[[ Input material, beginning ]]
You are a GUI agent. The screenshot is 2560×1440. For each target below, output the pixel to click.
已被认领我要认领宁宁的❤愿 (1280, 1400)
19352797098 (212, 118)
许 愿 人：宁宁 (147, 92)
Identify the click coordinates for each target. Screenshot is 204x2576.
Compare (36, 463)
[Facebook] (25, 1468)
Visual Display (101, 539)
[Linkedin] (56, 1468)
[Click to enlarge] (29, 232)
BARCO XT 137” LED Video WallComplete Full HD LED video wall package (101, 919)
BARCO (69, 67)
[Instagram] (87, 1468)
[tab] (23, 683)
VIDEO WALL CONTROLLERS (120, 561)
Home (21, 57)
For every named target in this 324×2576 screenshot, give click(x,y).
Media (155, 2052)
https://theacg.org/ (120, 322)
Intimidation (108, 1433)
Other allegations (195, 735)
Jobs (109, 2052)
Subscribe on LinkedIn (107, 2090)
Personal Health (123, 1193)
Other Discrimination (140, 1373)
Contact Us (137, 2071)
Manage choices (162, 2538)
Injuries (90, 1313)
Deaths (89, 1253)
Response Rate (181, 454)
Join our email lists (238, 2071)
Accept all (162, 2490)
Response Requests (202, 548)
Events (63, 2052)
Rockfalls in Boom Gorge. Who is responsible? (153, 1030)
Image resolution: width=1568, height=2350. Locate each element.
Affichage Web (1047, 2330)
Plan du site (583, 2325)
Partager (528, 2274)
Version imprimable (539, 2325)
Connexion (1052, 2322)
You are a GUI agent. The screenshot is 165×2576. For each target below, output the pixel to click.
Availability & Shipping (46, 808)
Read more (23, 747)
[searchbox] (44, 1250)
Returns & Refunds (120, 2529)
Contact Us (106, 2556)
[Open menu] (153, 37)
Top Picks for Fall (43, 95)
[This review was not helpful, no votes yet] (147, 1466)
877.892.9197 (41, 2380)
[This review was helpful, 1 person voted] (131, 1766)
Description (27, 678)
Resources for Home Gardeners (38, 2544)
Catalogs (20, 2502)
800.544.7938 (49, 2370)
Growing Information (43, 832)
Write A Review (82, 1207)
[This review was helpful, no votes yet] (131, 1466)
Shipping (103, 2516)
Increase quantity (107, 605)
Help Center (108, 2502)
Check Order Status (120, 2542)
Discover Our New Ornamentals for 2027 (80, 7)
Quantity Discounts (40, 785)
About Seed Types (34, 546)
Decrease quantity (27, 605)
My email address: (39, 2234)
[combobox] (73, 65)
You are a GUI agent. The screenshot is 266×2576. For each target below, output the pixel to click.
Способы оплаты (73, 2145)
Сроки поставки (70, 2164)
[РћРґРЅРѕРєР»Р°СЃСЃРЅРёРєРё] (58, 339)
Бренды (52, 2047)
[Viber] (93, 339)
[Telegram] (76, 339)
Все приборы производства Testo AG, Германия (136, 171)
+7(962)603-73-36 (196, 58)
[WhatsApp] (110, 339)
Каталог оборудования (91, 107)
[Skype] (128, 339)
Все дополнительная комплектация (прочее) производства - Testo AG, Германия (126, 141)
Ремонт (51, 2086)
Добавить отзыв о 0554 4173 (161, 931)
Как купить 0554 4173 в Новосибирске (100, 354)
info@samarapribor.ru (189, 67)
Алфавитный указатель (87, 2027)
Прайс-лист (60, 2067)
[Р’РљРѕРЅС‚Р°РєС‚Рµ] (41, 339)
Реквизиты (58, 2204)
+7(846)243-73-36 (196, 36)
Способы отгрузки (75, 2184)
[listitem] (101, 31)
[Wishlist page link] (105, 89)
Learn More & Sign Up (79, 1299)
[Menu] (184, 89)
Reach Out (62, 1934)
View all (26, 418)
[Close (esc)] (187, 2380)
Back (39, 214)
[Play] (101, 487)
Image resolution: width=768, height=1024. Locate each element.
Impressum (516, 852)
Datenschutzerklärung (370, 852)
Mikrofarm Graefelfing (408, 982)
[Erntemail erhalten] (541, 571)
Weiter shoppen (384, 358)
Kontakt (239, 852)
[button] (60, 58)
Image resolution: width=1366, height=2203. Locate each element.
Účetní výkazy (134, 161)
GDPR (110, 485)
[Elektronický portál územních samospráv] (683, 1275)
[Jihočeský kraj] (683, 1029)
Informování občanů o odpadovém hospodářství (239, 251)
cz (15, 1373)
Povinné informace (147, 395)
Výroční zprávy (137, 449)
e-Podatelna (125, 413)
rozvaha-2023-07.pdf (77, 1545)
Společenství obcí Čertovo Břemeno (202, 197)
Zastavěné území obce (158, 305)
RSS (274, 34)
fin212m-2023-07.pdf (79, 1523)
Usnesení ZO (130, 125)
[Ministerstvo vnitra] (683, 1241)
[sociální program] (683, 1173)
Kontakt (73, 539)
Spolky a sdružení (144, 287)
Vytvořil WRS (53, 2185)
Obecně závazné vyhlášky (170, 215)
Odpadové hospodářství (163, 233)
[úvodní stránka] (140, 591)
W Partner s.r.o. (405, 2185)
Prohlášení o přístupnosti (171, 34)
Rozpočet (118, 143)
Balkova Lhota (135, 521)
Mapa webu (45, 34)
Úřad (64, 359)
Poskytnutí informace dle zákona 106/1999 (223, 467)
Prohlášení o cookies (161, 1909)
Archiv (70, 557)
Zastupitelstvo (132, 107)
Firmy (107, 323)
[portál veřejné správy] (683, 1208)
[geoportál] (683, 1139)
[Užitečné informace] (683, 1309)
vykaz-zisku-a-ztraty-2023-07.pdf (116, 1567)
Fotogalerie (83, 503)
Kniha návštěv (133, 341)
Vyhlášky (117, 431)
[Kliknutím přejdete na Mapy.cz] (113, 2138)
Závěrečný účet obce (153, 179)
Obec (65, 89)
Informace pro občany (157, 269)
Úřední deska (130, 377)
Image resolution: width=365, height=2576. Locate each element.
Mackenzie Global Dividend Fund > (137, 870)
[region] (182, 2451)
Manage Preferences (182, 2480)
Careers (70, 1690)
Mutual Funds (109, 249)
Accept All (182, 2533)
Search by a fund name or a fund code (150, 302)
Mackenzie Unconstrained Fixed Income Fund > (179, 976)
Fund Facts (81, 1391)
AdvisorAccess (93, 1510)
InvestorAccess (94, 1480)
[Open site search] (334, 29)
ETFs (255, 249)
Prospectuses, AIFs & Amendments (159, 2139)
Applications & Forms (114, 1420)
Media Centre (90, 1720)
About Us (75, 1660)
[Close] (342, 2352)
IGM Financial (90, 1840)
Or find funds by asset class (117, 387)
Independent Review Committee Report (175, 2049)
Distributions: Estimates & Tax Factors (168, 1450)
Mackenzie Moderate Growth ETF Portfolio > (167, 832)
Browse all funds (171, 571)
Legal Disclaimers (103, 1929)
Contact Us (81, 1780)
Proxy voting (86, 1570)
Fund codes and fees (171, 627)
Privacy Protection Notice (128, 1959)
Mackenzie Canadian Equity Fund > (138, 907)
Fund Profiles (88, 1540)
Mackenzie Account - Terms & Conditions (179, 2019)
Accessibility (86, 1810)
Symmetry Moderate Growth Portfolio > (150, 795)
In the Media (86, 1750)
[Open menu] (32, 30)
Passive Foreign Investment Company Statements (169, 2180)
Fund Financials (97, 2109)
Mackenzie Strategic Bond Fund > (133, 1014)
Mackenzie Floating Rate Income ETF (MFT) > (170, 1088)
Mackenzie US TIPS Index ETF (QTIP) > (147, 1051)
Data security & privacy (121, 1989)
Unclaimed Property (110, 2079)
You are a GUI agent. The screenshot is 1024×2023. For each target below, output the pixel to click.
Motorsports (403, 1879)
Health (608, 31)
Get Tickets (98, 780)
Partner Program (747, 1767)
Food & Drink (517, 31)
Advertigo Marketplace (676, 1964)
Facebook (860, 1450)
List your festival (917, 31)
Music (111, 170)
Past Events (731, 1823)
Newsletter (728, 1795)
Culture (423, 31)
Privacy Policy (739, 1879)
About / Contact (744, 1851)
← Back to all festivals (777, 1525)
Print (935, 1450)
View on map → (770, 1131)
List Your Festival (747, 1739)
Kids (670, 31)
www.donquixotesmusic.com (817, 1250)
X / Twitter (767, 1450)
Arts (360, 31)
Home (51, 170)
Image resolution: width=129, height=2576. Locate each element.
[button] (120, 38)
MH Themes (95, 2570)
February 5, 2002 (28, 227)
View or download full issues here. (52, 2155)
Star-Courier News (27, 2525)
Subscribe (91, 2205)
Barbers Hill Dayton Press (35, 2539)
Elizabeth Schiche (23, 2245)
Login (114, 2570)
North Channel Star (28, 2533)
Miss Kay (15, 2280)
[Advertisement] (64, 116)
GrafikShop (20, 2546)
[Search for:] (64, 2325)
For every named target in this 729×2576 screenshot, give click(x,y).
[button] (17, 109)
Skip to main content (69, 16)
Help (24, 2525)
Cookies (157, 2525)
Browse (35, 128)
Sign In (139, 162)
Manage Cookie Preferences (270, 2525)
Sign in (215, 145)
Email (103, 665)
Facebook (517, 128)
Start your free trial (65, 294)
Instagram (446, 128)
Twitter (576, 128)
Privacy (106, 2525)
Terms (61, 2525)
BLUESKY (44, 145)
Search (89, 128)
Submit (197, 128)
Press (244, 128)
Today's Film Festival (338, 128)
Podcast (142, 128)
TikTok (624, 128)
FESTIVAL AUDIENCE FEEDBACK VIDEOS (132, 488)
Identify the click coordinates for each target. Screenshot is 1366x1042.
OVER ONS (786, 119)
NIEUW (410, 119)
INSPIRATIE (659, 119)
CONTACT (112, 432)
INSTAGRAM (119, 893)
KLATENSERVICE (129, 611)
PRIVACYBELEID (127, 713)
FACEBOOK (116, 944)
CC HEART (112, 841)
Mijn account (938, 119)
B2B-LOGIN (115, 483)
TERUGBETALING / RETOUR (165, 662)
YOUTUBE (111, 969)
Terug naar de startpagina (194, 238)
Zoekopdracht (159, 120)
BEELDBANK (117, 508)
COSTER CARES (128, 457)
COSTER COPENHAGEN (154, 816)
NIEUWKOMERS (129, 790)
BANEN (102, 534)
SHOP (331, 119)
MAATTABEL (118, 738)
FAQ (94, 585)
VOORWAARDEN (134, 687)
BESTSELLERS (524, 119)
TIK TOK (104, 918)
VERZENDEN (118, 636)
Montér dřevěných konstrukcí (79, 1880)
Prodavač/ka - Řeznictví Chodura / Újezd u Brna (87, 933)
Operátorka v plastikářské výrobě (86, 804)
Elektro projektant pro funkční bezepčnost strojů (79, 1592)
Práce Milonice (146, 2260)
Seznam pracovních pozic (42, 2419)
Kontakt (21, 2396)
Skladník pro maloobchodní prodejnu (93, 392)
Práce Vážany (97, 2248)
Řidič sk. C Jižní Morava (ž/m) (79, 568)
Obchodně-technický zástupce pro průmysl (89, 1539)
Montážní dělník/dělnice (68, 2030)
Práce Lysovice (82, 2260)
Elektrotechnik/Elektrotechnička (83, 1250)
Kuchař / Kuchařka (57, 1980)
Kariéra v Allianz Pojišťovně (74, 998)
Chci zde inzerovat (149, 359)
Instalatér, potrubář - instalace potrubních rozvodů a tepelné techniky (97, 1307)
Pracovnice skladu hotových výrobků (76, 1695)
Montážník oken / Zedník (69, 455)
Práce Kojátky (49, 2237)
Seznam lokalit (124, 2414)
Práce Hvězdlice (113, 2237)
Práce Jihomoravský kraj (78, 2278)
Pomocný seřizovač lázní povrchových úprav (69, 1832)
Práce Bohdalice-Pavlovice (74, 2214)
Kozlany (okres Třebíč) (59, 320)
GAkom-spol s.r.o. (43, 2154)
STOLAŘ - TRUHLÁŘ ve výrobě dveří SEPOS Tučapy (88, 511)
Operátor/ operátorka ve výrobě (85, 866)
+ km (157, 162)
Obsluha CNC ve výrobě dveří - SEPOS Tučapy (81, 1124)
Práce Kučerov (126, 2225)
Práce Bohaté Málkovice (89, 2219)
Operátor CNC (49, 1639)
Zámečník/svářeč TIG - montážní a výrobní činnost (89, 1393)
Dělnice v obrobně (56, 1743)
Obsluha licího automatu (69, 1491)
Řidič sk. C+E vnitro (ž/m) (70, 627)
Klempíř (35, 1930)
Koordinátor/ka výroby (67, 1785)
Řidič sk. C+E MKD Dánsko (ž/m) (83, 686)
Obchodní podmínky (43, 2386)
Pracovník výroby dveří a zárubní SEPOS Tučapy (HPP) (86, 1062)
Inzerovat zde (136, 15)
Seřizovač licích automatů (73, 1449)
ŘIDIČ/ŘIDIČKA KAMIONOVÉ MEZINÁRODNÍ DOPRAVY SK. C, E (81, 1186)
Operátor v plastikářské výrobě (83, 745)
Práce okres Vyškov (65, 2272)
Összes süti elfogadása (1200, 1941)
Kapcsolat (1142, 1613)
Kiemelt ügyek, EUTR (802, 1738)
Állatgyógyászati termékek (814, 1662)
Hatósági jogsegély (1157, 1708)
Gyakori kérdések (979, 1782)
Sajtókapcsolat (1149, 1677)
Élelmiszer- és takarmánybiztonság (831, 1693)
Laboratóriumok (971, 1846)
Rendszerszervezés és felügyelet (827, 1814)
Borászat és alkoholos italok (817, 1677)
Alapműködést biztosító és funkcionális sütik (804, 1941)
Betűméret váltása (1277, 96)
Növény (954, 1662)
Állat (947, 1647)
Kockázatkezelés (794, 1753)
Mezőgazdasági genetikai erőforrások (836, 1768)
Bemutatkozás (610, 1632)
[[ Input material, end ]]
Please return exactly the lines from the opening line of the data above through the line with "Manage choices (162, 2538)", both included and nothing else.

You are a GUI agent. The screenshot is 2560×1440. For each target below, output the pixel to click.
已被认领我要认领宁宁的❤愿 (1280, 1400)
19352797098 (212, 118)
许 愿 人：宁宁 (147, 92)
Identify the click coordinates for each target. Screenshot is 204x2576.
Compare (36, 463)
[Facebook] (25, 1468)
Visual Display (101, 539)
[Linkedin] (56, 1468)
[Click to enlarge] (29, 232)
BARCO XT 137” LED Video WallComplete Full HD LED video wall package (101, 919)
BARCO (69, 67)
[Instagram] (87, 1468)
[tab] (23, 683)
VIDEO WALL CONTROLLERS (120, 561)
Home (21, 57)
For every named target in this 324×2576 screenshot, give click(x,y).
Media (155, 2052)
https://theacg.org/ (120, 322)
Intimidation (108, 1433)
Other allegations (195, 735)
Jobs (109, 2052)
Subscribe on LinkedIn (107, 2090)
Personal Health (123, 1193)
Other Discrimination (140, 1373)
Contact Us (137, 2071)
Manage choices (162, 2538)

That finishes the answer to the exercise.